[What is required]: Extract all of the entries and set them down verbatim.

[Supplied material]:

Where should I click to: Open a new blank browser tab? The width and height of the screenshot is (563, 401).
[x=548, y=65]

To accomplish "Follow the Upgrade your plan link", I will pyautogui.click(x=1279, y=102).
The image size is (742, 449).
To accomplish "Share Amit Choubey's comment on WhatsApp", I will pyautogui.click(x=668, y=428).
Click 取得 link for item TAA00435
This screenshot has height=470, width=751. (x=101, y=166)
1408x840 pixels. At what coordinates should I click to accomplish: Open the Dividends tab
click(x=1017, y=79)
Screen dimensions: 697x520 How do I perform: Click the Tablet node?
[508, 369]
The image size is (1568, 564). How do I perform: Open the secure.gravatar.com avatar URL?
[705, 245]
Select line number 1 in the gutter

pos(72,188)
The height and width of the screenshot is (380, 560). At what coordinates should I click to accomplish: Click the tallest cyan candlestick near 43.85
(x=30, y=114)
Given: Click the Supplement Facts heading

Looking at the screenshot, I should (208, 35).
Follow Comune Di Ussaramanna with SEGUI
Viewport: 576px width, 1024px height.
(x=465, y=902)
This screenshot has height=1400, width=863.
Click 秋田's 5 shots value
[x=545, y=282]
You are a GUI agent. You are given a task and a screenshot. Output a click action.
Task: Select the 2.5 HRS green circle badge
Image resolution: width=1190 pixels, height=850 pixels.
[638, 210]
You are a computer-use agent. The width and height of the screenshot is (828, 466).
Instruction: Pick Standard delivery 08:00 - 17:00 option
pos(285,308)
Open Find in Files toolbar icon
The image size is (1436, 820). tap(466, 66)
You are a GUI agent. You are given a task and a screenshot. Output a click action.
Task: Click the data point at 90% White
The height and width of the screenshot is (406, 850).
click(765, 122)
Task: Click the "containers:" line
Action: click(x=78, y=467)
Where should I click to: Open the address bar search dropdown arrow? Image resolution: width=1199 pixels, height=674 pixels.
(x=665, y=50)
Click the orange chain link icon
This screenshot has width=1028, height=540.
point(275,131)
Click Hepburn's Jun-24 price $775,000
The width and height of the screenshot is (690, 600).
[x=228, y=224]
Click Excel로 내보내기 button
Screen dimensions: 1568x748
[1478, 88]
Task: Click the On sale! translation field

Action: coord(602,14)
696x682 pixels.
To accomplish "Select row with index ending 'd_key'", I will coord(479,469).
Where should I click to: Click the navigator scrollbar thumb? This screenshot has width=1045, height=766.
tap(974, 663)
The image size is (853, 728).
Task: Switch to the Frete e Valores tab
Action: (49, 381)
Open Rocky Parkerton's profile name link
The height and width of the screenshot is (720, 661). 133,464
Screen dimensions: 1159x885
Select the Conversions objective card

[Solution]:
Where should I click to: Open a new blank browser tab? The width and height of the screenshot is (563, 401).
[x=548, y=65]

To accomplish "Follow the Upgrade your plan link", I will pyautogui.click(x=1279, y=102).
The image size is (742, 449).
To accomplish "Share Amit Choubey's comment on WhatsApp", I will pyautogui.click(x=668, y=428).
Click 取得 link for item TAA00435
This screenshot has height=470, width=751. (x=101, y=166)
1408x840 pixels. At what coordinates should I click to accomplish: Open the Dividends tab
click(x=1017, y=79)
Screen dimensions: 697x520 How do I perform: Click the Tablet node?
[508, 369]
The image size is (1568, 564). How do I perform: Open the secure.gravatar.com avatar URL?
[705, 245]
Select line number 1 in the gutter

pos(72,188)
The height and width of the screenshot is (380, 560). At what coordinates should I click to accomplish: Click the tallest cyan candlestick near 43.85
(x=30, y=114)
Given: Click the Supplement Facts heading

Looking at the screenshot, I should (208, 35).
Follow Comune Di Ussaramanna with SEGUI
Viewport: 576px width, 1024px height.
(x=465, y=902)
This screenshot has height=1400, width=863.
Click 秋田's 5 shots value
[x=545, y=282]
You are a GUI agent. You are given a task and a screenshot. Output a click action.
Task: Select the 2.5 HRS green circle badge
Image resolution: width=1190 pixels, height=850 pixels.
[638, 210]
You are a computer-use agent. The width and height of the screenshot is (828, 466).
Instruction: Pick Standard delivery 08:00 - 17:00 option
pos(285,308)
Open Find in Files toolbar icon
The image size is (1436, 820). tap(466, 66)
You are a GUI agent. You are given a task and a screenshot. Output a click action.
Task: Click the data point at 90% White
The height and width of the screenshot is (406, 850).
click(765, 122)
Task: Click the "containers:" line
Action: click(x=78, y=467)
Where should I click to: Open the address bar search dropdown arrow? Image resolution: width=1199 pixels, height=674 pixels.
(x=665, y=50)
Click the orange chain link icon
This screenshot has width=1028, height=540.
point(275,131)
Click Hepburn's Jun-24 price $775,000
The width and height of the screenshot is (690, 600).
[x=228, y=224]
Click Excel로 내보내기 button
Screen dimensions: 1568x748
[1478, 88]
Task: Click the On sale! translation field

Action: coord(602,14)
696x682 pixels.
To accomplish "Select row with index ending 'd_key'", I will coord(479,469).
Where should I click to: Click the navigator scrollbar thumb? This screenshot has width=1045, height=766.
tap(974, 663)
The image size is (853, 728).
Task: Switch to the Frete e Valores tab
Action: (49, 381)
Open Rocky Parkerton's profile name link
The height and width of the screenshot is (720, 661). 133,464
Screen dimensions: 1159x885
Select the Conversions objective card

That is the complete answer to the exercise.